Exercise aim: Report, from the records below, every line where the word "computer" appears.

*** Material for this exercise Section Begins ***

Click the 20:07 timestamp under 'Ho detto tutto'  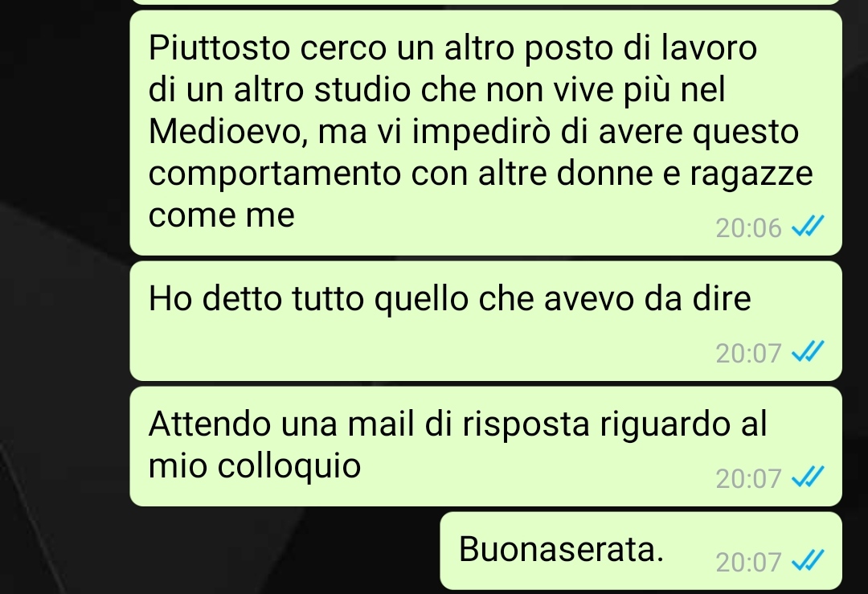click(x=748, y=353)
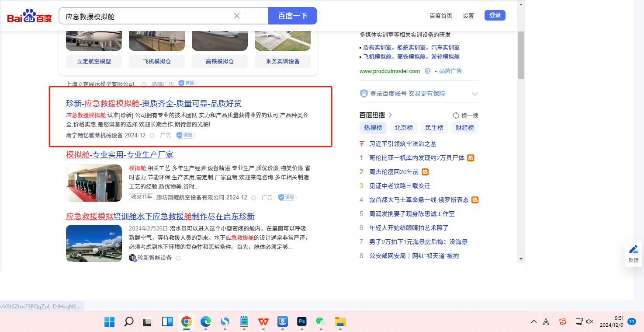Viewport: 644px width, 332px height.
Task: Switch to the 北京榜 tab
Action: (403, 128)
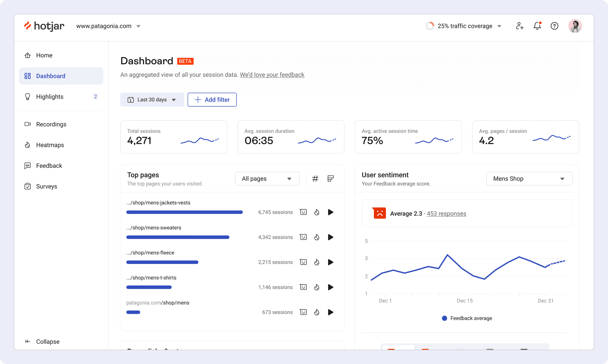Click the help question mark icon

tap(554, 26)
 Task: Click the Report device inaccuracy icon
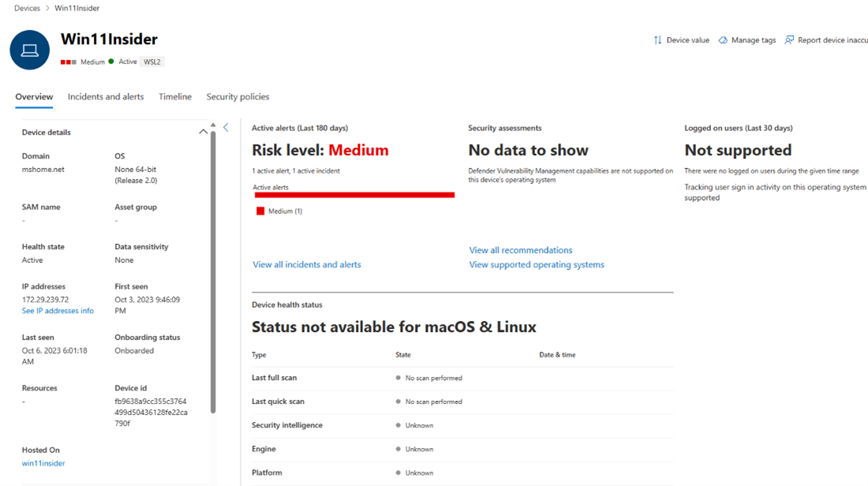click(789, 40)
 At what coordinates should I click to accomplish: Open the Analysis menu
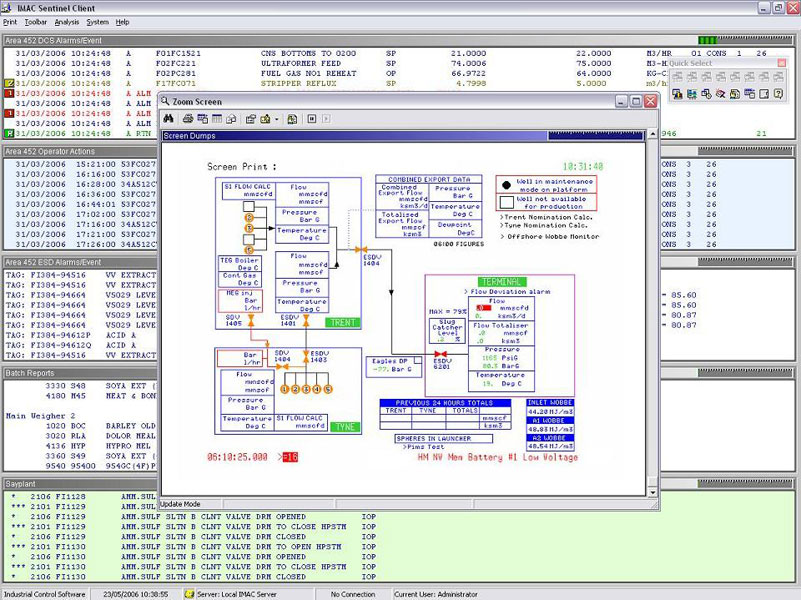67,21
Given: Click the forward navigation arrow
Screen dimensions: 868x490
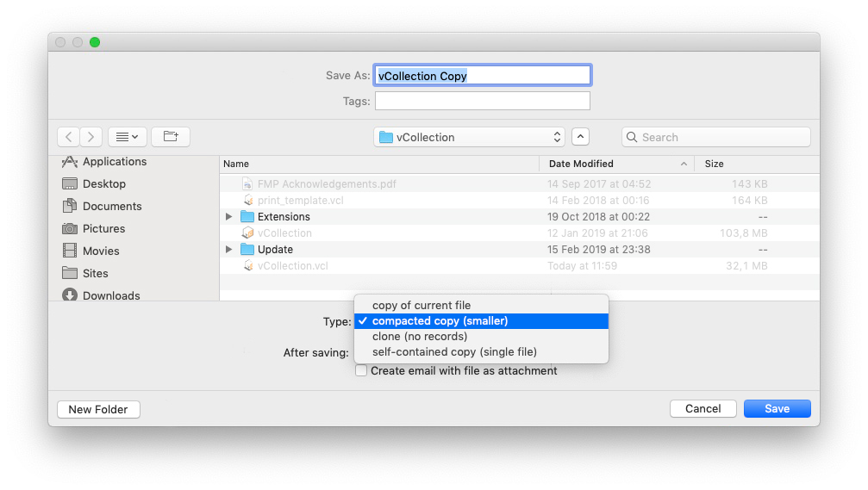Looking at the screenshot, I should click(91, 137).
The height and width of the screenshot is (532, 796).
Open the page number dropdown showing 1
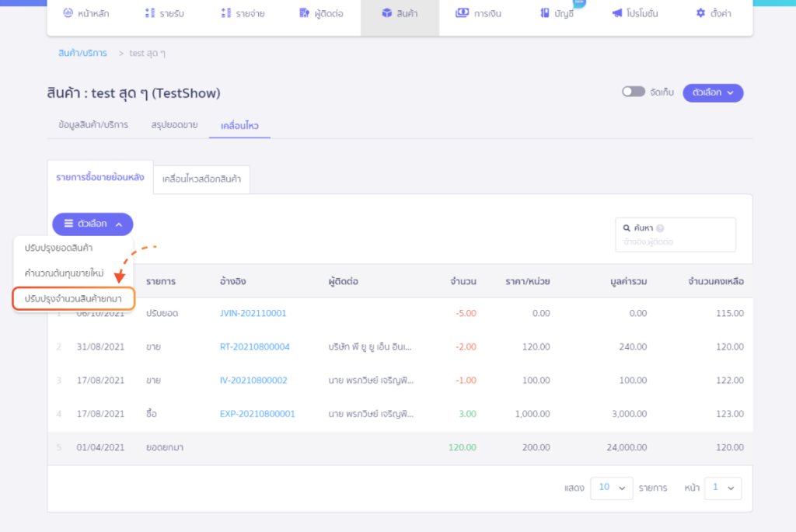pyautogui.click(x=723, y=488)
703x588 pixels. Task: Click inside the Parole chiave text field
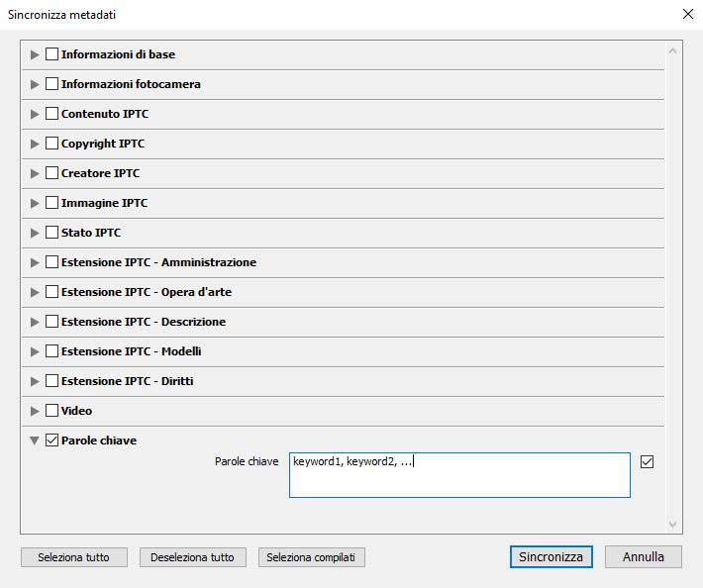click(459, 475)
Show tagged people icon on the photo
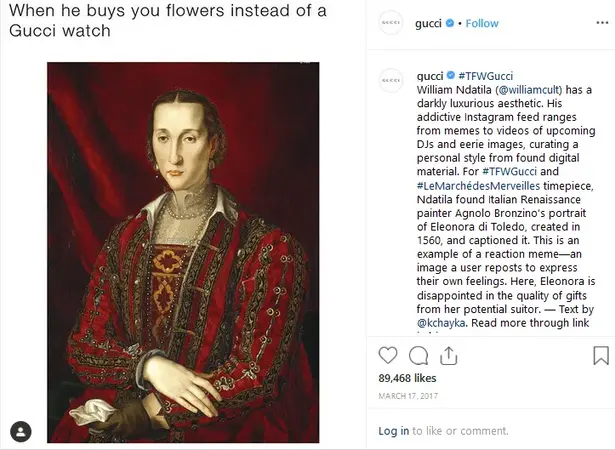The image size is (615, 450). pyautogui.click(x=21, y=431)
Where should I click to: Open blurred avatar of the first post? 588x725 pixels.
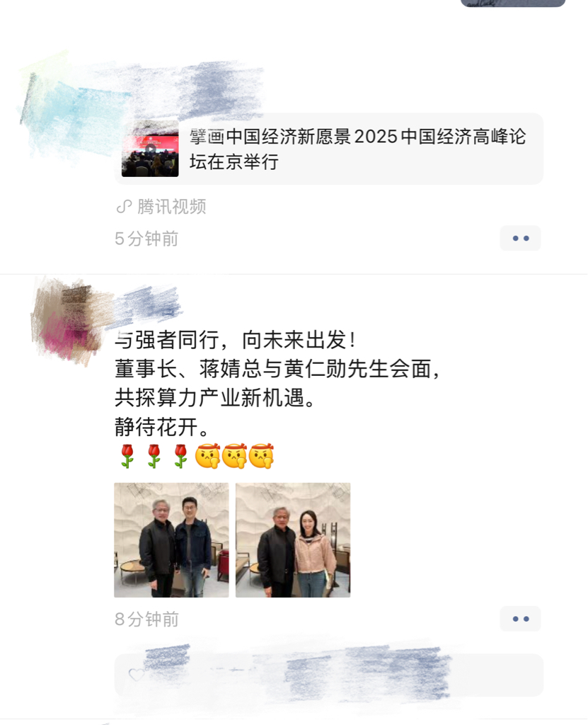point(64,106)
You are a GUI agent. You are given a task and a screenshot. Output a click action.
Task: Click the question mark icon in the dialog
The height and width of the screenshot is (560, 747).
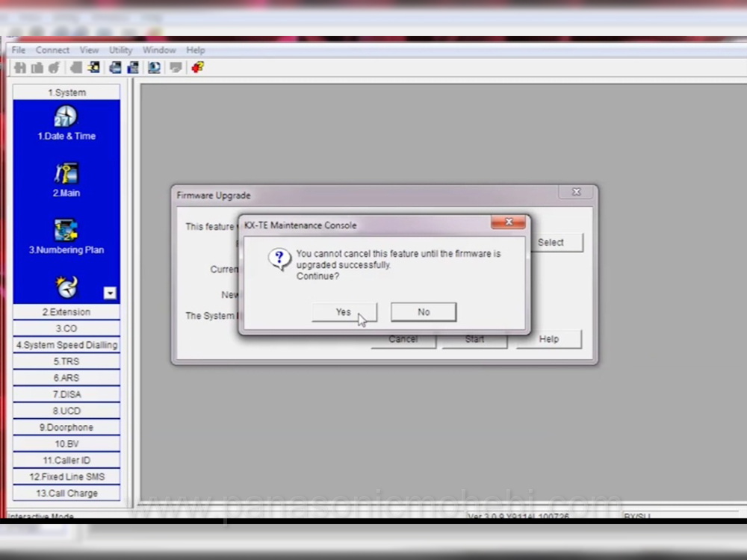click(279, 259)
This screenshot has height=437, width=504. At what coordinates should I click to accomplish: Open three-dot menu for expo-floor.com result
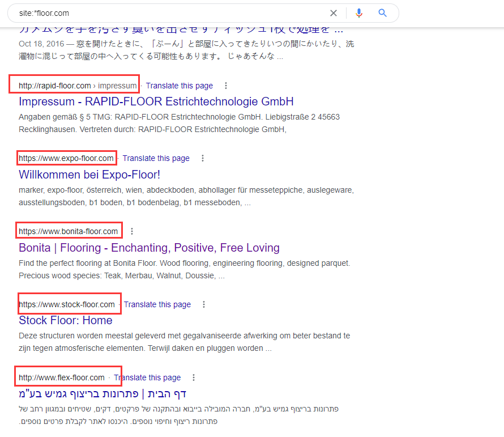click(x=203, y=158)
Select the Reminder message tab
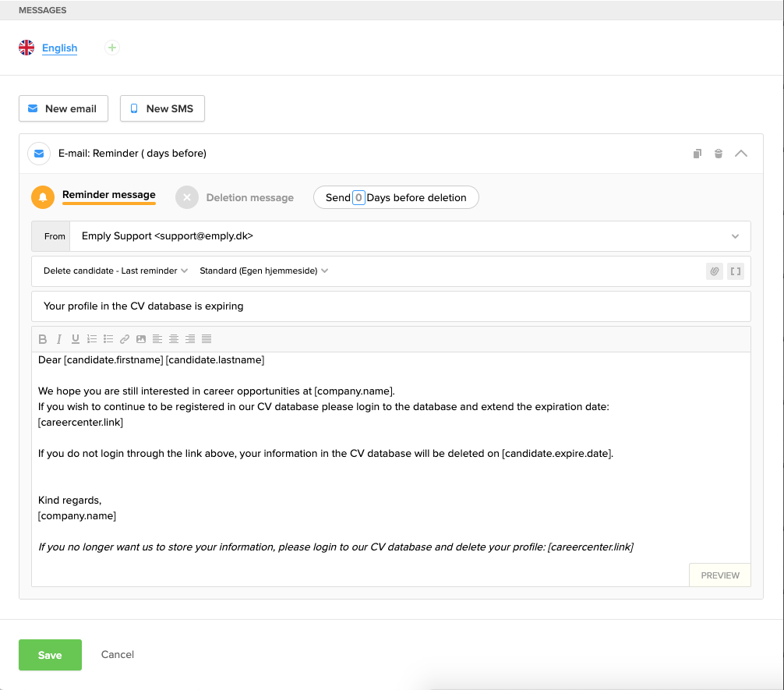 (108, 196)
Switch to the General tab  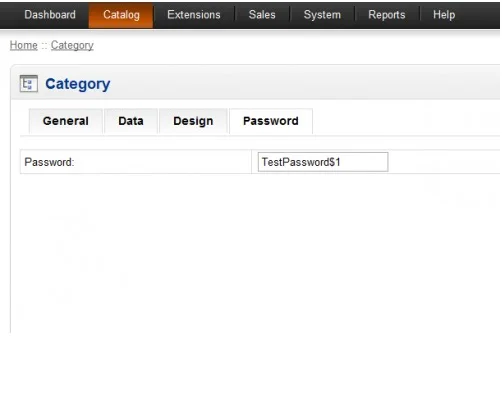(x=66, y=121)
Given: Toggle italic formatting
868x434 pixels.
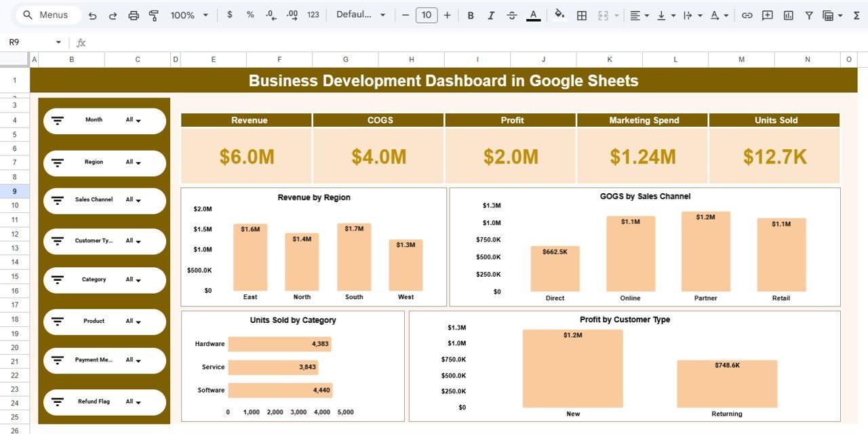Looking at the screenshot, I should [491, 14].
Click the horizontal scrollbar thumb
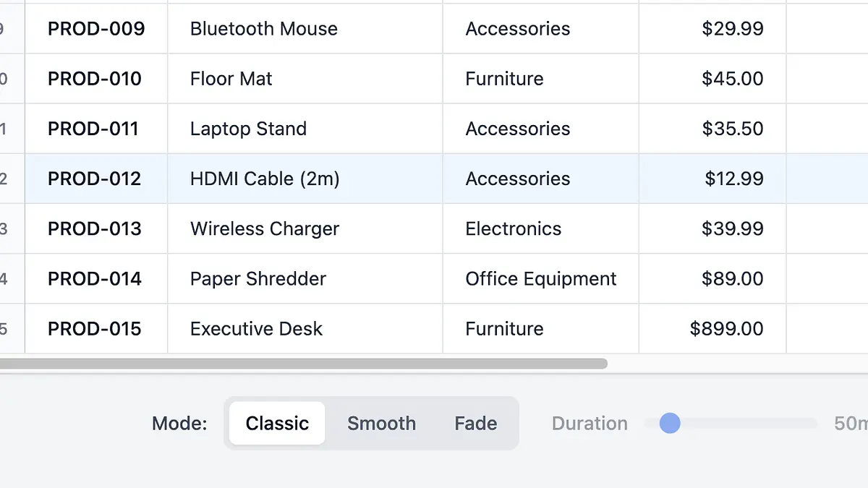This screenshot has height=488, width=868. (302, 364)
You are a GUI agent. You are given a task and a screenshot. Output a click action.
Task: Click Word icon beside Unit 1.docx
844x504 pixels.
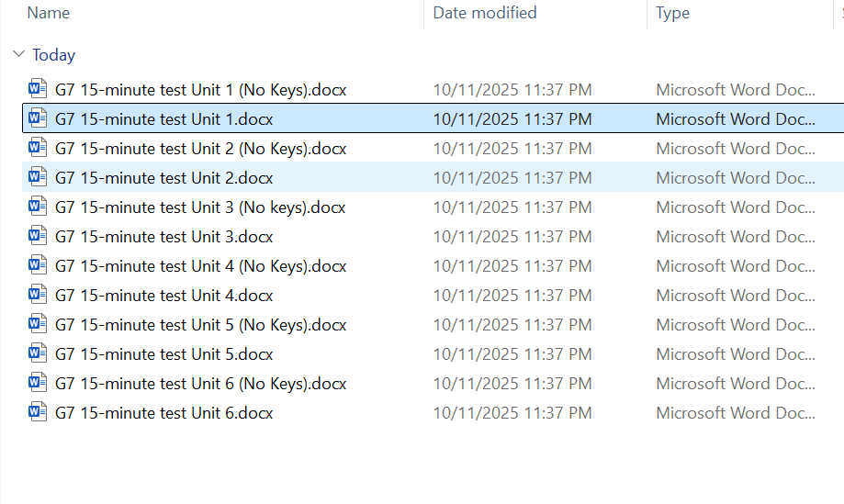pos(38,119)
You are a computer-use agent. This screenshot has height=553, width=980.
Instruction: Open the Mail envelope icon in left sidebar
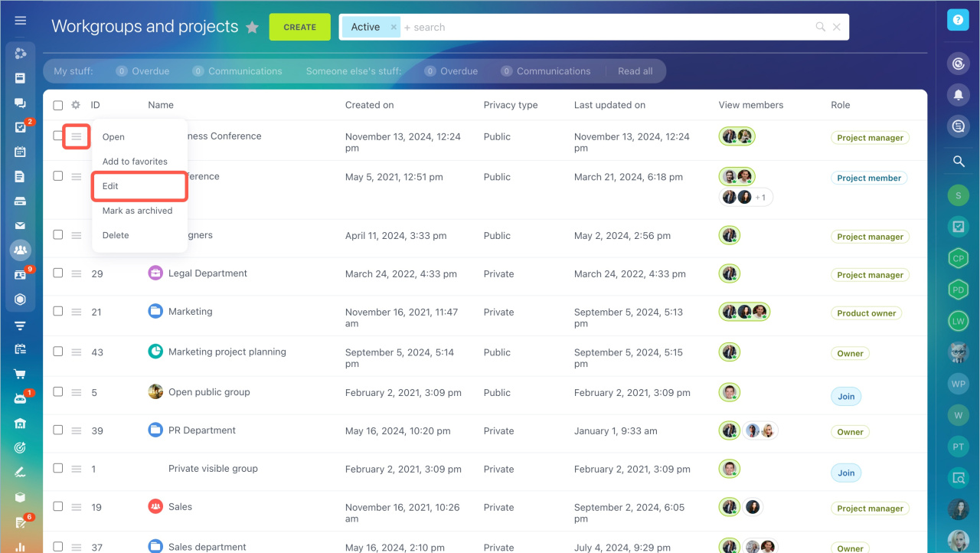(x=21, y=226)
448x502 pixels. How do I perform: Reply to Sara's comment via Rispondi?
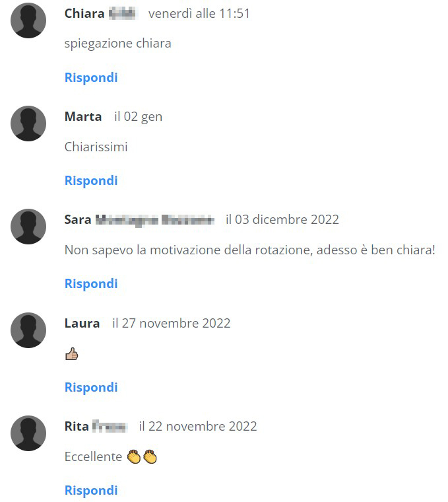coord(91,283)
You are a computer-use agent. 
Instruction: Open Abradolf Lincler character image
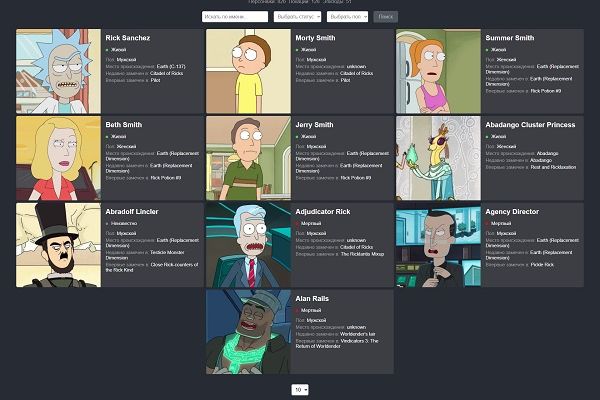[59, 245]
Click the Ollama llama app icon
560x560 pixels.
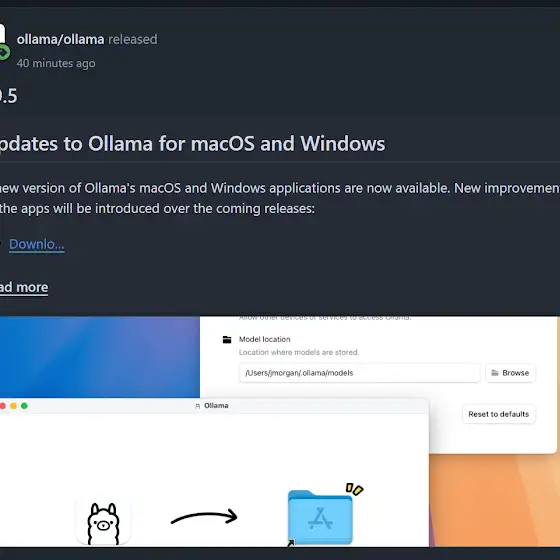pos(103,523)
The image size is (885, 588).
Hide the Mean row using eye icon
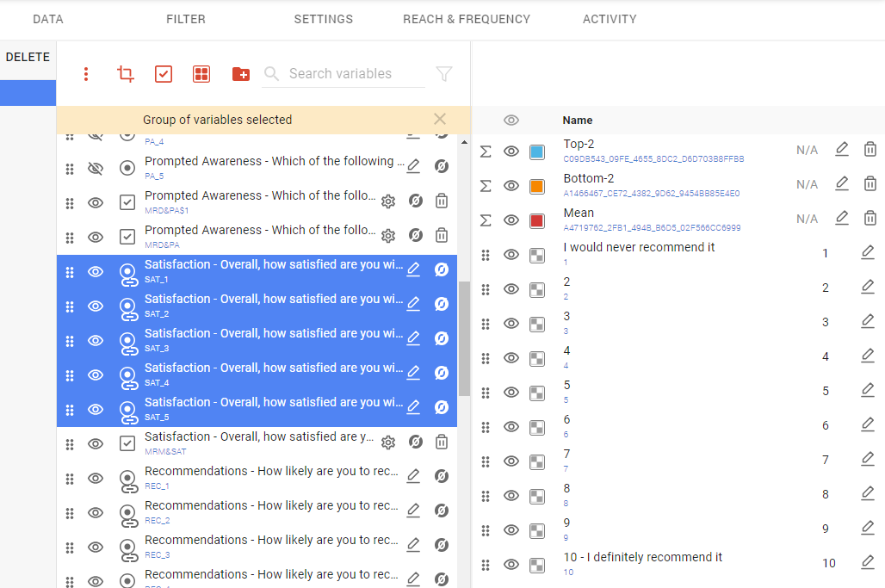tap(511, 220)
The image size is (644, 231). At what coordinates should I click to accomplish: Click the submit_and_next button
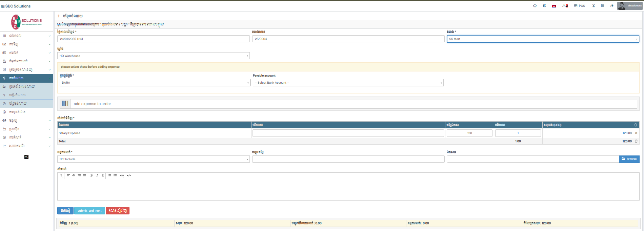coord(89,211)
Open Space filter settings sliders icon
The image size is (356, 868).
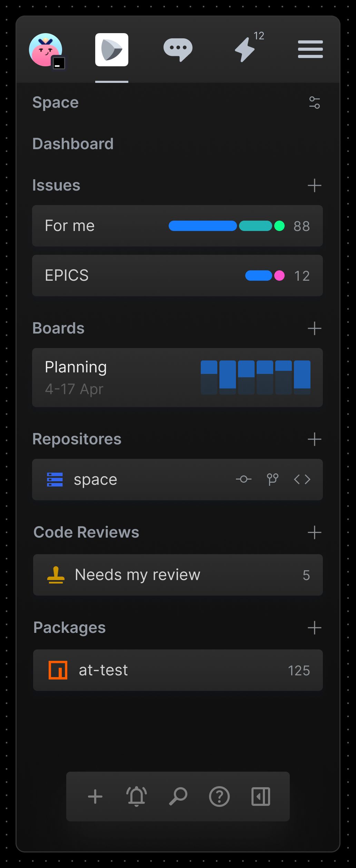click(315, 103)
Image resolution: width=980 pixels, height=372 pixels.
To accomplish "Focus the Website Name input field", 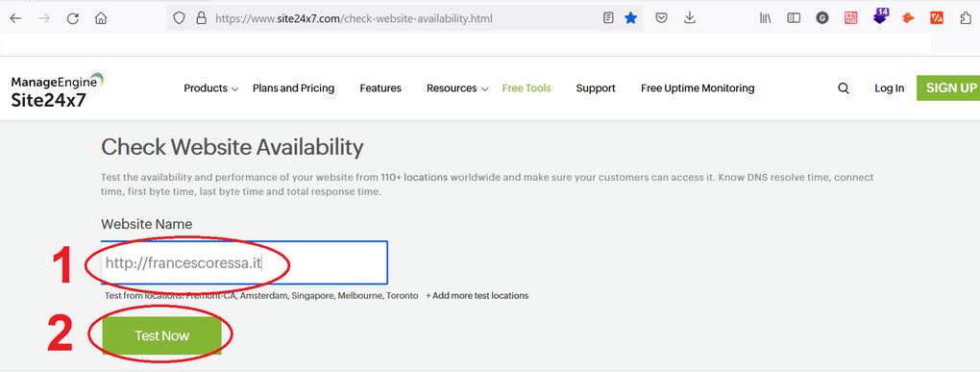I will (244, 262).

*** Material for this exercise Section Ends ***

Exercise output:
You are a computer-use agent. This screenshot has height=553, width=980.
You are a computer-use agent. 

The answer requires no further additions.